The main actor in sound composition is the internal sound composer object, implemented through the SoundComposerMan class and exposed through the SoundComposer property; there are three main steps needed to perform a sound composition:
• | Initializing the sound composer's session by defining the characteristics of the audio stream that will be composed, mainly sample rate and number of audio channels, through the SoundComposer.SessionCreate method. |
• | Once the session has been initialized, we can start adding items through a set of methods that will be mentioned on the next paragraph; each item added to the session is identified through a unique identifier: this unique identifier can be used in case you should need to perform some modification to the item itself, for example changing its amplitude, its offset, its channel and so on. |
• | At this point, when all of the needed items have been added and placed on the selected offsets and audio channels, before starting playback there is the possibility to save the current session into a XML file on disk (with the only exception of memory-based items) through the SoundComposer.SessionSave method, allowing to eventually reload the same session at a later time through the SoundComposer.SessionLoad method. |
• | We can now start rendering the audio stream through the PlaySound method. It's important to note that the sound composer will output a continuous audio stream and, by default, when playback of the last item inside the session has been completed, the involved player will stay in "playback status" until the StopSound method is invoked. You may change this behaviour by invoking the SoundComposer.SessionAutomaticStopWhenDoneSet method with its bAutomaticStop parameter set to "true": in this situation the audio stream will be automatically stopped when playback of the last item inside the session has been completed and the SoundDone event will be raised. |
• | When the session is started, you can still add new items to the sound composer, keeping in mind that, in this case, the offset of the item will be related to the current playback position. |
• | When playback of an item is started, the container application is notified through the SoundComposerItemStart event. You may also check if a given item is in playback state through the SoundComposer.ItemIsPlaying method and obtain its current playback position through the SoundComposer.ItemPlaybackPositionGet method. |
• | When playback of an item has been performed completely, the item is automatically removed from the session and its resources deallocated, including the unique identifier which from now on becomes invalid. In this case the container application is notified through the SoundComposerItemDone event. |
• | In order to totally remove a sound composer session and discard all of the previously added items, you would need to call the CloseSound method. |
As mentioned on the second point above, new items can be added to the sound composer session through a set of specific methods which vary depending upon the specific type of item:
Audio generated from Microsoft Speech API
After adding an item to the session, you can still perform changes to the item or eventually obtaining related information by leveraging the following set of methods:
- SoundComposer.ItemAmplitudeGet to obtain the amplitude of the item
- SoundComposer.ItemAmplitudeSet to modify the amplitude of the item
- SoundComposer.ItemChannelGet to obtain the channel of of the audio stream that will reproduce the item
- SoundComposer.ItemChannelSet to modify the channel of of the audio stream that will reproduce the item
- SoundComposer.ItemRemove to remove the item from the sound composition
- SoundComposer.ItemInfoGet to obtain the duration, expressed in milliseconds, of the item and the number of audio channel on the original sound file
- SoundComposer.ItemOffsetGet to obtain the offset, expressed in milliseconds, of the item respect to the beginning of the audio stream
- SoundComposer.ItemOffsetSet to modify the offset, expressed in milliseconds, of the item respect to the beginning of the audio stream
- SoundComposer.ItemTypeGet to obtain the item's type
- SoundComposer.ItemFriendlyNameGet to obtain the friendly name of the item
- SoundComposer.ItemFriendlyNameSet to modify the friendly name of the item
Other methods, specific to each type of item, are described inside sections below.

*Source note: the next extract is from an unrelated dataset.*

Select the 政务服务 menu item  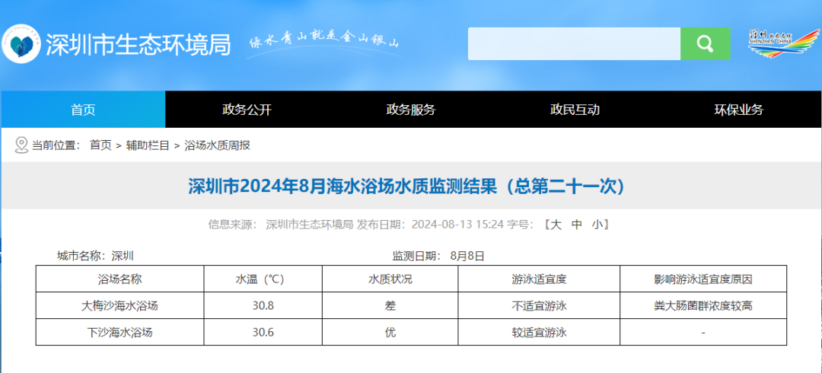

The sound composer allows adding sound files stored in different audio formats and media:
• | Sound files stored on the local disk through the SoundComposer.ItemSoundFileAdd method or through the SoundComposer.ItemSoundFileRawAdd method: accepted audio formats are the same supported by the LoadSound and LoadSoundFromRawFile methods. |
• | Sound files stored inside a memory buffer through the SoundComposer.ItemSoundFileMemoryAdd method or through the SoundComposer.ItemSoundFileMemoryRawAdd method: accepted audio formats are the same supported by the LoadSoundFromMemory and LoadSoundFromRawMemory methods; as mentioned before, memory-based items are ignored and discarded when the SoundComposer.SessionSave method is invoked. |
Once the sound file has been added to the session, you can modify some of its settings through the following set of methods:
- SoundComposer.ItemSoundFileLoadRangeGet to obtain the loading range of the item
- SoundComposer.ItemSoundFileVolumeSmoothingGet to obtain the eventual volume smoothing of the item
- SoundComposer.ItemSoundFileVolumeSmoothingSet to obtain the eventual volume smoothing of the item
As you can see there is a consistent number of methods that can be used to modify how a specific sound file will be mixed to the audio stream.
In case you should need to add a new sound file item or speech item at the exact end of an existing item, you may append the new sound file by invoking the SoundComposer.ItemAppendNext method immediately before invoking the SoundComposer.ItemSoundFileAdd method (or the other methods for adding files in raw format or memory-based files).
The SoundComposer.ItemAppendNext method receives the unique identifier of the already existing item allowing the next call to the SoundComposer.ItemSoundFileAdd method to calculate the exact offset to place the new item inside the audio stream.
When the SoundComposer.ItemAppendNext method is invoked successfully, the next sound file will be appended to the given existing item on the same audio channel of the sound composer and with the same "downmix to mono" setting. After the new item has been appended, the "append mode" is automatically reset.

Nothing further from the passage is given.